Are you looking for a specific workflow support?

Is your workflow generic enough to be supported by a global network of volunteers? Well, OHIP billing workflow may not be the right process to seek OSSM support.

Do you need customization?

If you need a lot of customizations to support your workflow, then OSS may not be the ideal solutions. OSS is ideally suited for situations where you can use it out of the box.

Do you have the time?

Remember that OSS is supported by voluntary programmers. So if you need a feature, you make a request and wait. If your organization is used to demanding, then OSS is not for you. OSS project is not owned by anyone, so their priorities may be different from yours.

Do you have internal expertise?

It is far easier to use an OSS if you have someone supporting the project in your organization. OSS community tends to respect one of their own more than an organization.

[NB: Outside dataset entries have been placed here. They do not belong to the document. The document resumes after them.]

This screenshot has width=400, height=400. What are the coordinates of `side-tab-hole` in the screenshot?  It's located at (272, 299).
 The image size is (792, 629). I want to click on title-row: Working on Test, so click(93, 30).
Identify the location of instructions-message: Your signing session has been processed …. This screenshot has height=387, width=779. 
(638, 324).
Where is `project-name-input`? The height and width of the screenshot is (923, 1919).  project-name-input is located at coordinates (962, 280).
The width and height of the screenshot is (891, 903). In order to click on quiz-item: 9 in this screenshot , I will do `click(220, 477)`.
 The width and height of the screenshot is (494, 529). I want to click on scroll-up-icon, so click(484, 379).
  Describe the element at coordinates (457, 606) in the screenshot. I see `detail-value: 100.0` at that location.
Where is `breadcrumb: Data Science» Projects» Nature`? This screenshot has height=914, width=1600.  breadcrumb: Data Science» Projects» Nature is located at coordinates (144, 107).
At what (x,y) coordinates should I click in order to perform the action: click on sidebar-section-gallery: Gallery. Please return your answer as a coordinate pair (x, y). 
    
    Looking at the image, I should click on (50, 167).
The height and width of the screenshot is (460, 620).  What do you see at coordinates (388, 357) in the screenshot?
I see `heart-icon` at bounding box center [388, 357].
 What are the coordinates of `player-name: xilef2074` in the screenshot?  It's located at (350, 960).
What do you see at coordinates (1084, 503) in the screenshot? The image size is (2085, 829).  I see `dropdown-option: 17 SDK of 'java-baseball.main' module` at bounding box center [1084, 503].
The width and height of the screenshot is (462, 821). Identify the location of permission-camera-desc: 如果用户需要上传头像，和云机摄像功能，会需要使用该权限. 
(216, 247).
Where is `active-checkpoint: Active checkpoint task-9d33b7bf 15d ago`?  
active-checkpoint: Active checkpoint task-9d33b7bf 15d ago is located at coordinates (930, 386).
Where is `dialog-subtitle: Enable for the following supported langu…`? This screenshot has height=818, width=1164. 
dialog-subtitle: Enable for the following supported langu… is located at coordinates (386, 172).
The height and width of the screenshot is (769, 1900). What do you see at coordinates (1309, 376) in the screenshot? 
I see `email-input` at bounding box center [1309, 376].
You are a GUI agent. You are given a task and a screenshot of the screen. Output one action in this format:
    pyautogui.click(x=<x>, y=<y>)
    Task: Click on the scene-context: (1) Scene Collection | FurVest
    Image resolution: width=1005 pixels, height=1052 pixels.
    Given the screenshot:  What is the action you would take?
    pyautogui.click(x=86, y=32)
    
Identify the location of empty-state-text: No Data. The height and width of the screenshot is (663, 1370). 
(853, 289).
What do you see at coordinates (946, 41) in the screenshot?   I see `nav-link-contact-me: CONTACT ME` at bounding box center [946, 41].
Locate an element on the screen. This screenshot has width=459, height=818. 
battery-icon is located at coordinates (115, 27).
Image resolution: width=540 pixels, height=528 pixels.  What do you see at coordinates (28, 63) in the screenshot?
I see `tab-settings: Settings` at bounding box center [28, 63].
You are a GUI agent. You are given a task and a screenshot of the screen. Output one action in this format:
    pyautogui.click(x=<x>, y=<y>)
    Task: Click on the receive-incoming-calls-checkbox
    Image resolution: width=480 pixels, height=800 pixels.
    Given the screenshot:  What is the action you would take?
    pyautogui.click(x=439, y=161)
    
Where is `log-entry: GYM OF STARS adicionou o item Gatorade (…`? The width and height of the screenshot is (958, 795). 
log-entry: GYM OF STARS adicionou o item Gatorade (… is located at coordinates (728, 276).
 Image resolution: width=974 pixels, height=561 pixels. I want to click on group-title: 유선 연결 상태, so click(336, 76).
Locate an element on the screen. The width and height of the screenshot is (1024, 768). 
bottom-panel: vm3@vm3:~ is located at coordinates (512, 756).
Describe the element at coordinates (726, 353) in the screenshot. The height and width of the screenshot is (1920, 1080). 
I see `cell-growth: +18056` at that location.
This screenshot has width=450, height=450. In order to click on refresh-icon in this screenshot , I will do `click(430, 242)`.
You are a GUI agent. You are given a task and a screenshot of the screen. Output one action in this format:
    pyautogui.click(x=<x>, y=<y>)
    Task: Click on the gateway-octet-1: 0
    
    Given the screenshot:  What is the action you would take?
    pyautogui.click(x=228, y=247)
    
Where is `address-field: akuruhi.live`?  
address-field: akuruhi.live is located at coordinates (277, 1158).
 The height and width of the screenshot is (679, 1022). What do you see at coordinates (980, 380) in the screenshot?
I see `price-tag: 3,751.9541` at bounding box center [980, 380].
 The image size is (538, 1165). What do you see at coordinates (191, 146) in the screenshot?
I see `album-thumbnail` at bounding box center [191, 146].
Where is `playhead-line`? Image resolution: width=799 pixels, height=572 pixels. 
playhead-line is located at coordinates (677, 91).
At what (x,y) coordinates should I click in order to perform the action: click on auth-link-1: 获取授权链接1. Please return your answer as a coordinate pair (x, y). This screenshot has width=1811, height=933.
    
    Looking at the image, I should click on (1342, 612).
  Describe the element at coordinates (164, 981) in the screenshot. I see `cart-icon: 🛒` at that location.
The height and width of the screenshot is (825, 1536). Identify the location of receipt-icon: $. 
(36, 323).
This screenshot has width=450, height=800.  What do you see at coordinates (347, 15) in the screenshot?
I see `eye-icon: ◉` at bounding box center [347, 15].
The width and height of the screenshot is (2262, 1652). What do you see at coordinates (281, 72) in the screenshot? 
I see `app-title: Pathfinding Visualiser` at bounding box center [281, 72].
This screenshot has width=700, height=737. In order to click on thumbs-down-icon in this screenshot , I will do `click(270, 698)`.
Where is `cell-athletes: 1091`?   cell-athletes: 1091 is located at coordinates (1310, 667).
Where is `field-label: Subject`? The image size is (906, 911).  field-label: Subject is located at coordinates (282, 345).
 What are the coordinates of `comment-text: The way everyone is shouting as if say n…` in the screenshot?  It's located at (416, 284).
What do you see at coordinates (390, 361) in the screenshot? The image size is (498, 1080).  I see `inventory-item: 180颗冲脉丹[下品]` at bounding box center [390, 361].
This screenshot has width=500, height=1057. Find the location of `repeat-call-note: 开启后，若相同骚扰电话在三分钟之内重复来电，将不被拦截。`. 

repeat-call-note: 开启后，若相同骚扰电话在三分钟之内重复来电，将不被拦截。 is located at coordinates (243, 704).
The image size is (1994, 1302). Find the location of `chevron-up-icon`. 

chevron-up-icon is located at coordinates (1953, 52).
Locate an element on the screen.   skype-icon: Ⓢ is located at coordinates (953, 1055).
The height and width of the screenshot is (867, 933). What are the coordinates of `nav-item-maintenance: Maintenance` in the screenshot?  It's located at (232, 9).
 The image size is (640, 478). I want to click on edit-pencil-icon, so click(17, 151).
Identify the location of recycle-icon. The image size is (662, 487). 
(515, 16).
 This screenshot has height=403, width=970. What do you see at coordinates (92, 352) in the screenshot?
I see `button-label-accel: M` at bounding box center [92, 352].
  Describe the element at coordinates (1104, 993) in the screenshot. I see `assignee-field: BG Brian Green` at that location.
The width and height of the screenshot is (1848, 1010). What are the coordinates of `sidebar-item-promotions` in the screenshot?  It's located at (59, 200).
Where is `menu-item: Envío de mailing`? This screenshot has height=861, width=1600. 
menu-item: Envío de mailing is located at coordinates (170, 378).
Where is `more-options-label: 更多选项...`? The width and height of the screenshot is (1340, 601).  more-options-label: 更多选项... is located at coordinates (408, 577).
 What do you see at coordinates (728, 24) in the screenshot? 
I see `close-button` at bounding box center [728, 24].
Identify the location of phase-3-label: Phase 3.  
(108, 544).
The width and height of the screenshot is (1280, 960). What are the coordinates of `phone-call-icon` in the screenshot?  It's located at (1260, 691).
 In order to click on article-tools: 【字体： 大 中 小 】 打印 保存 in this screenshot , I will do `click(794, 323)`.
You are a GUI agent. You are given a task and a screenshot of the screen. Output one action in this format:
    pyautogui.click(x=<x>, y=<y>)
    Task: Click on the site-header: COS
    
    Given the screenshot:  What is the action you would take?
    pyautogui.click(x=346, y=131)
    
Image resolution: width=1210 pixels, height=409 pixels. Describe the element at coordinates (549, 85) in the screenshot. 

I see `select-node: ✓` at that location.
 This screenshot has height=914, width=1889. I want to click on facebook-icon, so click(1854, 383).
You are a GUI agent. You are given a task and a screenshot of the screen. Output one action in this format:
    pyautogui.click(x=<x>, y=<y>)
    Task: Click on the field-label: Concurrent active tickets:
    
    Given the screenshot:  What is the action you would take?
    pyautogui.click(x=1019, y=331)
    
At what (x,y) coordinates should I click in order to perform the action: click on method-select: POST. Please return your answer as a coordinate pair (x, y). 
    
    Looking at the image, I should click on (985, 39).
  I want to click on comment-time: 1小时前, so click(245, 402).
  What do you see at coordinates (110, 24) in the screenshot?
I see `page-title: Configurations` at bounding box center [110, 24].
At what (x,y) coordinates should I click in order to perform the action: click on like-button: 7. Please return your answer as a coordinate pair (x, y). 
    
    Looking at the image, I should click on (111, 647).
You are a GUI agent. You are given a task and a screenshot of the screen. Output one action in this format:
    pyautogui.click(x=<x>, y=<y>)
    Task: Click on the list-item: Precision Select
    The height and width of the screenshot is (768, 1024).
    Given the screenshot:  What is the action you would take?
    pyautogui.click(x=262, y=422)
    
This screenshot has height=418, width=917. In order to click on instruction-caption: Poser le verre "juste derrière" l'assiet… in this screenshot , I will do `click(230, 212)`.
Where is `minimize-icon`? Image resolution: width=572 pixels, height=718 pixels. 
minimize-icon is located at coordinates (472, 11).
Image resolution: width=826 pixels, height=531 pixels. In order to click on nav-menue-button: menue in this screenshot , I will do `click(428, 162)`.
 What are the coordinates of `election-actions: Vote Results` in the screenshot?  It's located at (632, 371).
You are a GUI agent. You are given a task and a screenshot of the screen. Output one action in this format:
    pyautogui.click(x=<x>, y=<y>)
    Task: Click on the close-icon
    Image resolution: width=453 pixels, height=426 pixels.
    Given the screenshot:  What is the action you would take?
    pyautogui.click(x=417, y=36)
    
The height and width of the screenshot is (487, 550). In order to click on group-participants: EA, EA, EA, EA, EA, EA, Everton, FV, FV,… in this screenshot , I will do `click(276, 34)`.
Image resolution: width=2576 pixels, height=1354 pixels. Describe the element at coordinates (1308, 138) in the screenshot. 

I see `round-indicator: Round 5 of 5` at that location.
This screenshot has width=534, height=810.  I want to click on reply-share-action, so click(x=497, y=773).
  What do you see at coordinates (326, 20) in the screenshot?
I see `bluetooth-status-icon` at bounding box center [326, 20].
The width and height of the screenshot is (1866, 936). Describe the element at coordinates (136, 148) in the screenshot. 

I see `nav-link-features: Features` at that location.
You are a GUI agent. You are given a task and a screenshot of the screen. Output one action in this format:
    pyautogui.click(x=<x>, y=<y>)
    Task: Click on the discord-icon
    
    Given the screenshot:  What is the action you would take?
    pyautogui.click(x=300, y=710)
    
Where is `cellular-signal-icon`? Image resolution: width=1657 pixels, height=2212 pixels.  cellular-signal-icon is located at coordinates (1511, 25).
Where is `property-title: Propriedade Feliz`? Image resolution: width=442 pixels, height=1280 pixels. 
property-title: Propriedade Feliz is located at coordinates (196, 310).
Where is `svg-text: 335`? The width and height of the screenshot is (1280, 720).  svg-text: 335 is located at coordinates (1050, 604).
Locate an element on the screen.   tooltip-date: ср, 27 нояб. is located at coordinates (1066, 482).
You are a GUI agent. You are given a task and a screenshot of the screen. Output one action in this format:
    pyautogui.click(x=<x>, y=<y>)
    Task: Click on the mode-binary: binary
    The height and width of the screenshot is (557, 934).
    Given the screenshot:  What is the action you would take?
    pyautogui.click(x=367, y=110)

Supporting Open-Source Software?

It is crucial for organizations that depend on an OSS for your day to day operations to support the project. If the project becomes unsustainable, it affects the organization too. You can support the project in many ways such as donations, coding support and infrastructural support.

Do you know what OSS means and stands for?

Does the higher management know what OSS means and stands for? It is common in healthcare organizations to adopt OSS focusing on the free aspect.

“Free software” is a matter of liberty, not price. To understand the concept, you should think of “free” as in “free speech,” not as in “free beer”.

Personally, I think the first point is the most important. OSS is designed and intended for use in areas where a paid option is not viable. In other scenarios in healthcare, you are likely to spend more for an open-source product than you spend for a regular product.

Finally, a quick mention of some noteworthy OSS in healthcare. OpenMRS is an open-source EMR started with the mission to improve healthcare delivery in resource-constrained environments. DHIS2 is web-based open-source public health information system with awesome visualization features including GIS, charts and pivot tables.